DATA FOR PROCESSING Block Start
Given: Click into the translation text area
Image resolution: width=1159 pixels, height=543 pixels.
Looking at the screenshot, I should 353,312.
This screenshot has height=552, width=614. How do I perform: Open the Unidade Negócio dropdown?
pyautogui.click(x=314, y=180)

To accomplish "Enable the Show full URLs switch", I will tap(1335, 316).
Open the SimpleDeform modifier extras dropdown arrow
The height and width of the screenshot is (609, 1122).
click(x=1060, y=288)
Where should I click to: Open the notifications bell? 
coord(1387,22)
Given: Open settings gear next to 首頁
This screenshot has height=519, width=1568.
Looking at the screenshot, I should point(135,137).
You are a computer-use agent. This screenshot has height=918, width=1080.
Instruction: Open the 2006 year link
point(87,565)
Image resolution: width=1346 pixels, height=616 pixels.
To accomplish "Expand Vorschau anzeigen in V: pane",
DATA FOR PROCESSING Block End
• EXERCISE DIRECTIONS:
Select every line in the material above where the string "Given" occurs, and copy it.

• ANSWER SECTION:
Given: Click into the translation text area
Given: Open settings gear next to 首頁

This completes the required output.